Here is good news. This proposition to adopt a new, unifying state flag stringently protects every marker, every monument, everything historically connected with the Confederacy. And it honors that 1894 banner as an official historic flag. And why not? It is a significant part of our history.
But without approval of the proposition, every one of those things is open for change or even elimination, if future generations decide to do so.
Adopting a new state flag would also say volumes to the rest of the world that Mississippi is full of people of good will, who honor and respect their past but believe in a new future that says to everyone: we respect each other.
Oh, I know some folks say they don't care what the rest of the world thinks; that they like this "us against the world" under-dog role.
Well, folks, let me tell you, I love this state but I don't enjoy having other people look down their noses at me when they hear where I'm from. And I have spent the past 20 years of my life sacrificing in many, many ways to raise two wonderful children for whom I want a bright future in this state, if that is their choice. I am not so sure they will want to stay in a place that embraces the most flagrant symbol of racism.
So, I urge each of you to search your heart, consider what Jesus would do.

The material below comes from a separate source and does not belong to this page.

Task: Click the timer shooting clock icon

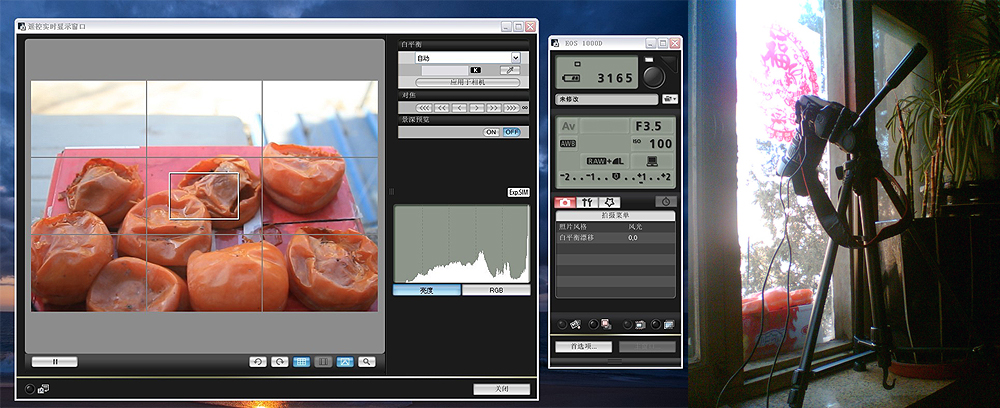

I am going to vote for a new flag we can all view with pride a flag our children can respect and say that in 2001 we grownups took a stand and voted that we are not racists that we believe everyone has a place in our Mississippi community.
And to you folks who say you really don't care: think about the future and our children. Do it for them.
Patsy R. Brumfield, a McComb native, is former managing editor of The Enterprise-Journal. Now living in Brandon, she works in state government communications.